I’m sorry I’m late.
I’m sorry my house is a mess.
I’m sorry but I have to bail on our plans.
I’m sorry I forgot.
I’m sorry I didn’t have time.
I show up, kids in tow, an apology already on my lips. I’m embarrassed about something: the mismatching shoes on my toddler or the state of the house I left behind or the volume with which my son is yelling or the volume with which I just yelled at my son for running across the parking lot.
Motherhood can feel like just a series of apologies. Everywhere I go, my crew takes up too much space or makes too much noise. Even when I go out without my kids, I realize I’ve forgotten something I should have remembered or discover that I’m either overdressed (because I was so excited to get out of the house alone that I put on my favorite dress) or underdressed (because I barely escaped and didn’t have time to change). I apologize for all of it.
There is something deeply, persistently humbling about motherhood. I can’t seem to get it together. Or even when I do get it together, I can’t manage to keep it together for long. So I apologize.
But all this apologizing was beginning to muddy the waters for me. I was beginning to lose track of what was really worth apologizing for and what was just embarrassment. I felt like I was failing all the time, but most of the time I was only failing to meet my own standards; I was not failing anyone other than myself. But I was still apologizing.
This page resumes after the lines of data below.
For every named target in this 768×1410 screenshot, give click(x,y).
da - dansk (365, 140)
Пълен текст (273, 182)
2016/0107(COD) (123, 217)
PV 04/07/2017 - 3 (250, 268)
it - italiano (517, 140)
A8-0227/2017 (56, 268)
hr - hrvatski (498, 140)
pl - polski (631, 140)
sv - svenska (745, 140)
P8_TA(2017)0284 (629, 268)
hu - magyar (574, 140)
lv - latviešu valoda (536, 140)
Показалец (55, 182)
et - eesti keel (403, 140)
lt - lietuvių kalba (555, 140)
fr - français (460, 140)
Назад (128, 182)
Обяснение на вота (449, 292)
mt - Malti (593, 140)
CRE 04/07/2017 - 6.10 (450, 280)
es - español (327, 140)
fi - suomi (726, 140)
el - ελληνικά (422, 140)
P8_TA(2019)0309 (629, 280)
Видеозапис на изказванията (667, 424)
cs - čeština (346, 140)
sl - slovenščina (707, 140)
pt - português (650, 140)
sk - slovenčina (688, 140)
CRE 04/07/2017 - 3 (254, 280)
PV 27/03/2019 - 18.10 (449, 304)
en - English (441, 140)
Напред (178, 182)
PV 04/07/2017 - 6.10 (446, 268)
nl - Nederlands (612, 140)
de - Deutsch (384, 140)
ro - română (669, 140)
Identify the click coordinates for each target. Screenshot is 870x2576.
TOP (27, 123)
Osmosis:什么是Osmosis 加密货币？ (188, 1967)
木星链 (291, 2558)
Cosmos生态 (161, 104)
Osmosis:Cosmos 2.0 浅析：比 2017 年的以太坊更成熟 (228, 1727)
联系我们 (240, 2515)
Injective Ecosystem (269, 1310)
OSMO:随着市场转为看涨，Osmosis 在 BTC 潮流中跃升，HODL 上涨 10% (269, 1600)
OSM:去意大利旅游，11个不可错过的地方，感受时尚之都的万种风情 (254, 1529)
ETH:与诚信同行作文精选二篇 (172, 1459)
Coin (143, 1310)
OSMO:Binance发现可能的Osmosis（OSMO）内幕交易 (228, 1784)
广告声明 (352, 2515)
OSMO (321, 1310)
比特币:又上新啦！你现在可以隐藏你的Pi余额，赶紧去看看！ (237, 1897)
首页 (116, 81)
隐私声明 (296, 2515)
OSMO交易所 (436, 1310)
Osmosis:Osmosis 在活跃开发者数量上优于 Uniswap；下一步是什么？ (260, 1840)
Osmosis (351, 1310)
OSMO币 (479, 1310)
I’ve been realizing I need to audit my apologies. That is, I need to pay attention to who I’m apologizing to and what I’m apologizing for. “Sorry” is a precious word because it offers us a means of making things right again, but it is a powerful word that elicits feelings of regret and remorse. To apologize for every shortcoming, every mistake, every problem all day long is exhausting and, frankly, not very healthy. To apologize is to take responsibility, so I’m learning to save my apologies for when I truly need to take responsibility for my sins. I want to experience “godly sorrow that leads to salvation without regret” (2 Corinthians 7:10) not just the dead-end kind of sorrow that takes the blame and grows more despairing every time.
It may seem like semantics, but it matters to me now to try to apologize less. I try not to apologize for a less-than-clean house. I can say “I wish I’d been able to clean up” but when I apologize, I make it seem like I’ve done something morally wrong by having a messy house. I try not to apologize for my inefficiency. I can say “Thank you for waiting” instead.
Reading the scriptures has helped me to make an important distinction between sins and mistakes. I need to apologize more for my sins: for my angry reactions and selfishness, for my failures to love my neighbor. I need to apologize less for failures to meet other standards.
This is actually helping me to become a better mother. When I began to recognize the difference between my standards for myself and God’s standards for me, I realized I could stop apologizing for so many things (and therefore stop feeling like a failure so frequently.) I started thinking more long-term about my goals as a mother. I’m not just here to keep things neat and tidy and ensure my kids have impressive table manners and good grades. I’m here to disciple my children, to teach them how to offer forgiveness and to seek forgiveness, but forgiveness for real sins not just forgiveness for breaches of imaginary protocol. I’m here to teach them how to love difficult-to-love people. I’m here to teach them how to serve their neighbors joyfully. I’m here to laugh with them and show them that we’re all works in progress. I’m here to show them how deeply I need grace and to offer that grace to them as if it were limitless, because it is.
When I apologize for things that are not sins, I set up the expectation that perfection is possible. I reinforce to myself that nothing less than perfection is acceptable. I demonstrate to my children that they ought to expect perfection. Every apology seems to suggest that usually these things don’t happen, declaring to everyone around me that this screaming child or neglected duty is actually a rare occurrence. Of course that is what I want everyone to think. The actual truth of the matter is that forgetfulness and messiness and loudness are now the norm. And I’m just going to have to come to terms with that and stop apologizing for the state of my entire life.
When I apologize for sins, I begin to recognize the real problem. My messy house is less of a problem than my anger at the kids who messed it up. My forgetfulness is not the problem but my selfishness with my time might be. I start taking responsibility. I start confessing and asking for help in my prayers. I start seeing my sins just a second before I’m about to commit them. The Holy Spirit starts helping me recognize when I’m about to get angry or acknowledge when I’m about to make an excuse that isn’t true.
I’ve had to take an inventory of what I’m apologizing for and who I’m apologizing to. I’m learning to apologize less but also to apologize more accurately. It doesn’t change the state of chaos that I live in, but it does make me more realistic about what I can change and what I can’t, and this makes me feel less like I’m failing.